ZU BEARBEITENDE ZEILEN

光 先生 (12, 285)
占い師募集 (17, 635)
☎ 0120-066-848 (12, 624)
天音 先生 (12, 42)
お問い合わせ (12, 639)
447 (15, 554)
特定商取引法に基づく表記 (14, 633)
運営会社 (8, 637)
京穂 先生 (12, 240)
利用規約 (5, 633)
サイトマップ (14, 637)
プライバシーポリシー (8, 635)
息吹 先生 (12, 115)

WORUM ES GEHT
Wiederhole sämtliche Zeilen oben Zeichen für Zeichen, ohne etwas zu ändern.

LÖSUNG DER AUFGABE
光 先生 (12, 285)
占い師募集 (17, 635)
☎ 0120-066-848 (12, 624)
天音 先生 (12, 42)
お問い合わせ (12, 639)
447 (15, 554)
特定商取引法に基づく表記 (14, 633)
運営会社 (8, 637)
京穂 先生 (12, 240)
利用規約 (5, 633)
サイトマップ (14, 637)
プライバシーポリシー (8, 635)
息吹 先生 (12, 115)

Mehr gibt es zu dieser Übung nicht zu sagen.